Conforme o documento encaminhado pela Vigilância Sanitária, a partir de matéria divulgada no Jornal da Manhã no último domingo, a interdição foi feita somente em 12 de setembro deste ano, após verificação de situação irregular na inspeção inicial de 6 e 7 de agosto deste ano. E, de acordo com o órgão estadual, as medidas empreendidas foram realizadas em ação conjunta entre a Vigilância Sanitária de Minas e a municipal, data em que foi emitida notificação para adequações diversas em prazos específicos, com base no Relatório de Inspeção previsto na Resolução RDC/Anvisa 171/2006 e no Manual de Bancos de Leite Humano, Funcionamento, Prevenção e Controle de Riscos – 2008 (Anvisa, 2008).

Ainda conforme a nota encaminhada, sobre a alegação da Secretaria Municipal de Saúde de que foram feitas novas exigências e que foi observada arbitrariedade, a Vigilância Sanitária Estadual diz que as determinações feitas são sempre mediante a situação observada no momento da inspeção sanitária, sempre de acordo com manuais oficiais, normas técnicas e legislação vigente, com o objetivo único de proteger a saúde pública. Além disso, ressalta que está à disposição para esclarecimentos técnicos caso alguma situação permaneça em dúvida.
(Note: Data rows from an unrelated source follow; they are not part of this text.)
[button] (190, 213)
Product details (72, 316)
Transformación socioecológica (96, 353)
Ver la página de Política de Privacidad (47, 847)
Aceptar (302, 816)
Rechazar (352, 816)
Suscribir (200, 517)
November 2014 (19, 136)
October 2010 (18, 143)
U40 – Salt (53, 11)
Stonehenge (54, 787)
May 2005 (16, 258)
A Vigilância Sanitária estadual esclarece também que a medida cautelar (de interdição) perdura enquanto mantida situação irregular, ou seja, assim que comprovada a solução, deve ser solicitada a suspensão da interdição para avaliação pela Vigilância Sanitária (conforme art. 102, da Lei Estadual 13.317/99). Nesse caso em questão, no dia 19 novembro de 2014 foi protocolada na Superintendência Regional de Saúde correspondência solicitando nova inspeção para liberação, que já foi agendada para verificação das condições atuais.

O documento ressalta ainda que um Banco de Leite Humano tem funcionamento complexo e deve ter criterioso processo de trabalho, de forma a garantir que o produto seja entregue ao seu público de forma segura. O leite humano ordenhado (LHO) é muito suscetível a contaminações e o risco de causar danos à saúde é considerado alto. “Reiteramos mais uma vez que, tendo em vista a relevância das atividades do Banco de Leite, a liberação da unidade para pleno funcionamento é prioridade natural no Núcleo de Vigilância Sanitária (SRS/Uberaba), desde que comprovado que o funcionamento não comprometa a qualidade do produto a ser disponibilizado para os recém-nascidos”, destaca.